Polacy niechętnie kupują nowe samochody z segmentu mini. Według Roadtodata, spadek w tym segmencie aut wyniósł 20 proc. Potwierdzają to dane Samar, które pokazują, że najsłabszy wzrost sprzedaży osiągają firmy, które sprzedają głównie małe auta, czyli np. Fiat (11,2 proc. wzrostu). To odwrotnie niż w innych krajach Europy, bo tego typu auta sprzedają się bardzo dobrze. Średni wzrost w tym segmencie wyniósł 16,8 proc., ale są też kraje w których sprzedaż wzrosła nawet o 50 proc. (Irlandia). Skąd takie różnice? – Auto małe kosztuje 20–30 tys. zł, za taką kwotę można kupić 3–4-letnie auto średniej klasy, a podaż takich aut sprowadzanych z zagranicy jest wciąż bardzo duża – mówi Andrzej Nosiński, sekretarz generalny Peugeot Polska. Wyjaśnia, że małe auta są coraz bardziej bezpieczne, mają coraz lepsze wyposażenie, a ponieważ na Zachodzie nie ma fali sprowadzanych aut używanych, klienci kupują auta nowe. W krajach zachodnich małe auto jest kupowane jako drugie w rodzinie, na co większość Polaków wciąż nie może sobie pozwolić.

Diesel bardziej popularny

Nie bez znaczenia jest też wzrost cen paliwa. Stąd coraz popularniejsze w krajach Europy są diesle. Na przykład Węgrzy kupili w ubiegłym roku aż 20,8 proc. mniej aut benzynowych, a o 3 proc. więcej diesli niż w poprzednim roku. Również nasi rodacy coraz chętniej kupują auta na olej napędowy (wzrost o 3,3 proc.), a mniej na benzynę (spadek o 13,1 proc.). Większe zainteresowanie takimi silnikami widać po wynikach poszczególnych firm, np.
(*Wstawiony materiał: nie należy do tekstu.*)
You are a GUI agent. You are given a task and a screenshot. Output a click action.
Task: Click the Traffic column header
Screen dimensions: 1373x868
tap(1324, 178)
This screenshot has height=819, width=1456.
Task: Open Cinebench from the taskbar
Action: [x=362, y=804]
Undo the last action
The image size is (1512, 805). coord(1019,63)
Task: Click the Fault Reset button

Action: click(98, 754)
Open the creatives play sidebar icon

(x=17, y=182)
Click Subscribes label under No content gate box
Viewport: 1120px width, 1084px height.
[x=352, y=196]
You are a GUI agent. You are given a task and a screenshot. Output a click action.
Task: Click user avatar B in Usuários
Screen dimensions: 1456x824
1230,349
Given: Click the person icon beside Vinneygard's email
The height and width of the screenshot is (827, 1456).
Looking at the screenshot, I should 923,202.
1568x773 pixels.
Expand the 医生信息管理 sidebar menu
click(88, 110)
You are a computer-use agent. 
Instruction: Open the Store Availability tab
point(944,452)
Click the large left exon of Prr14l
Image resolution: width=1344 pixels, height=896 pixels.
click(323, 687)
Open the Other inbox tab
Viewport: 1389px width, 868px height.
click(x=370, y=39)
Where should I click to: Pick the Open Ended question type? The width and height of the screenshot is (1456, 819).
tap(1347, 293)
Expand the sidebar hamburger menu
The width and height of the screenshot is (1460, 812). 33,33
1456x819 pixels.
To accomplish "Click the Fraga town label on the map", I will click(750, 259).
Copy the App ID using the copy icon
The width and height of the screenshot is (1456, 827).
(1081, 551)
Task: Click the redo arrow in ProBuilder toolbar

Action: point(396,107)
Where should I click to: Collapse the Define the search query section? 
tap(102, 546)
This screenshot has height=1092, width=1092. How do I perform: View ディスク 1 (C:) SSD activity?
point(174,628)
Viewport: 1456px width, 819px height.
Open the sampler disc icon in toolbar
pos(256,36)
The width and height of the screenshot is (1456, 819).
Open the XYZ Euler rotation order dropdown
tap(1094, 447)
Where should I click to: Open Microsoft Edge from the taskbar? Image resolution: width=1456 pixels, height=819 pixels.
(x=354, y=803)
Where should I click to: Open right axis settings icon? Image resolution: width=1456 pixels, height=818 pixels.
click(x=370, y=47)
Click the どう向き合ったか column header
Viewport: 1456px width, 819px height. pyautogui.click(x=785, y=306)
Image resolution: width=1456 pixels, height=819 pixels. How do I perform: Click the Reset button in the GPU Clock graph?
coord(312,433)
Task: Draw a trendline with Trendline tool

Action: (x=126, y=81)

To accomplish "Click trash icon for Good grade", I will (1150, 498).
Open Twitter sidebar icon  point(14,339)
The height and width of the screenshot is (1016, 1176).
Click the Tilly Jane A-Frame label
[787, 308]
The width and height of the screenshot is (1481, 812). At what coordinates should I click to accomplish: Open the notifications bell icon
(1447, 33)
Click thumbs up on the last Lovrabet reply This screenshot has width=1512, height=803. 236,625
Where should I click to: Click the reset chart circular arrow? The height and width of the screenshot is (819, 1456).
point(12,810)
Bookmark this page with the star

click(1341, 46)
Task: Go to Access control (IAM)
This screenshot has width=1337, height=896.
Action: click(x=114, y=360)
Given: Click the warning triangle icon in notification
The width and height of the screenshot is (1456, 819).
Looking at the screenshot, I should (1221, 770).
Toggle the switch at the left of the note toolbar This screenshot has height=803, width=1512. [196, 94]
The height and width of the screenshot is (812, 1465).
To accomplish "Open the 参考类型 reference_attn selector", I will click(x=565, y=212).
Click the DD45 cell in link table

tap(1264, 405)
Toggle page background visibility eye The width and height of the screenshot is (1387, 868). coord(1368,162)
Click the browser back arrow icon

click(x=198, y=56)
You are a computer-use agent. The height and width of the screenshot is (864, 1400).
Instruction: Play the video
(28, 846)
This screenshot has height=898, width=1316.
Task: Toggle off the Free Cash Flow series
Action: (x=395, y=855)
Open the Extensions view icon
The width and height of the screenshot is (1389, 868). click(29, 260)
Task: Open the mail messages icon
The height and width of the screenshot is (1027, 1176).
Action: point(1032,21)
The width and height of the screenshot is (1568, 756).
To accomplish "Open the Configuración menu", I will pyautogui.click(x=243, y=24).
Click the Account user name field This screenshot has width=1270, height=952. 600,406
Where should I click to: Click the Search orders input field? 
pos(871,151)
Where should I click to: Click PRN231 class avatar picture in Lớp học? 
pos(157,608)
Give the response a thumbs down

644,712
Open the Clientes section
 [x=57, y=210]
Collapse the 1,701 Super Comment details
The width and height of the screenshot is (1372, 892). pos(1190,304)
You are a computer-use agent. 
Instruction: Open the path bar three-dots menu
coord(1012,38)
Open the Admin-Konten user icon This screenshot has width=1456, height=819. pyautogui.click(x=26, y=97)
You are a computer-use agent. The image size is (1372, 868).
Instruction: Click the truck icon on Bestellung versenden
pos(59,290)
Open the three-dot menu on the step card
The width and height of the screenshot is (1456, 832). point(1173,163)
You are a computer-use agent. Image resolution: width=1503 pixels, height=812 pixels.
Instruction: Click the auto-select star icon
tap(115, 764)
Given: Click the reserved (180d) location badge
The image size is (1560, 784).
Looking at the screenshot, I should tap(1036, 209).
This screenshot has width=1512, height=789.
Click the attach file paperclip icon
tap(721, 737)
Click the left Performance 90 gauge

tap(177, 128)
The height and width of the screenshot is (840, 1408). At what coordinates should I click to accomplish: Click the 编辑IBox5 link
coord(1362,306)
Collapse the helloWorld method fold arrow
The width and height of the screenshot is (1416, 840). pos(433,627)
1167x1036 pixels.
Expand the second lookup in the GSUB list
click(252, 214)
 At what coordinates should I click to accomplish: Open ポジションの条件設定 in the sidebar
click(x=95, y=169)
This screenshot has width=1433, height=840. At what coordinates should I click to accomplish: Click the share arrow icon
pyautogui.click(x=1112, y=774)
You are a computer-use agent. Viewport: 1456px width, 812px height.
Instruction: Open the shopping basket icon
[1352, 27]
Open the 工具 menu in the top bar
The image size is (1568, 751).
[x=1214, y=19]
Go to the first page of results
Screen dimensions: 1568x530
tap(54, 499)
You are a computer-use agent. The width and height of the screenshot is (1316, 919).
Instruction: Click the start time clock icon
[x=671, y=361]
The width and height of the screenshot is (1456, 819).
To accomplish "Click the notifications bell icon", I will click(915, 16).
Volkswagena, który spośród największych graczy na rynku wykazał w marcu najwyższą dynamikę wzrostu 84 proc. – Około 90 proc. passatów, które najbardziej przyczyniają się do naszego wzrostu sprzedaży, ma silnik diesla. Ta jednostka cieszy się też zainteresowaniem w mniejszych modelach typu golf czy polo – mówi Leszek Kempiński, z Kulczyk Tradex. Tłumaczy, że zainteresowanie dieslami to efekt ogólnoeuropejskiej mody na takie auta, których nowe wersje są bardziej dynamiczne i palą mniej niż silniki benzynowe. Mimo że są droższe, to klienci kupujący auto na raty godzą się na kilkanaście złotych wyższe opłaty miesięczne i wybierają właśnie modele z tym typem silnika.